Selain itu, kata Hasanuddin, kelompok militan ISIS di Filipina memiliki korelasi yang kuat dengan kelompok militan di Indonesia sehingga akan sangat mudah mendapatkan akses untuk masuk ke negara ini.
"Indikasi adanya korelasi kelompok ISIS di Filipina dengan kelompok militan di Indonesia bisa dilihat dari adanya tiga WNI terafiliasi ISIS yang tewas dalam bentrokan bersenjata melawan militer Filipina di Pulau Mindanao pada April 2017 silam," kata Hasanuddin.
Untuk itu, Hasanuddin mengimbau pemerintah untuk menjalankan empat langkah dalam mengantisipasi aksi teror yang dilakuan kelompok ISIS. Pertama, imigrasi harus meningkatkan pengawasan terhadap warga negara asing yang masuk wilayah Indonesia, dan juga warga negara Indonesia yang kembali ke Tanah Air.
"Pihak imigrasi harus meningkatkan pengawasan terhadap warga negara asing yang masuk Indonesia, dan WNI yang kembali ke Tanah Air," ujar Hasanuddin yang juga mantan Sekretaris Militer ini.
Kedua, aparat intelijen harus aktif bekerjasama dengan pemerintah daerah untuk melakukan pengawasan wilayah, terutama lokasi yang patut dicurigai sebagai tempat persembunyian dan latihan perang para combatan ISIS.
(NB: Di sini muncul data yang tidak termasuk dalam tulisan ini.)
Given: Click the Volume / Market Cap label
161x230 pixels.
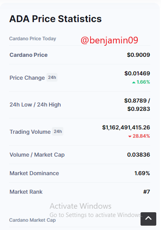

"Apabila ada indikasi-indikasi yang kuat, segera kordinasi dengan aparat keamanan untuk segera dilakukan tindakan," tutur Hasanuddin.
Kemudian, yang ketiga, aparat keamanan harus aktif melakukan razia bahan-bahan kimia yang berpotensi bisa dijadikan bom.
"Lakukan sweeping bahan-bahan kimia yang berpotensi bisa dijadikan peledak," kata Hasanuddin.
Keempat, Presiden Joko Widodo harus segera mengintruksikan semua unsur intelijen untuk melakukan operasi intelijen khusus untuk mengejar dan menangkap aktor-aktornya.
"Presiden harus memberikan intruksi untuk melakukan operasi intelijen khusus," kata Hasanuddin.
Teror bom bunuh diri di Terminal Kampung Melayu selain menewaskan tiga polisi meninggal dan dua terdug apelaku, juga melukai sebelas orang. Insiden berdarah itu terjadi sehari setelah Presiden Filipina menyatakan darurat militer di Pulau Mindanao.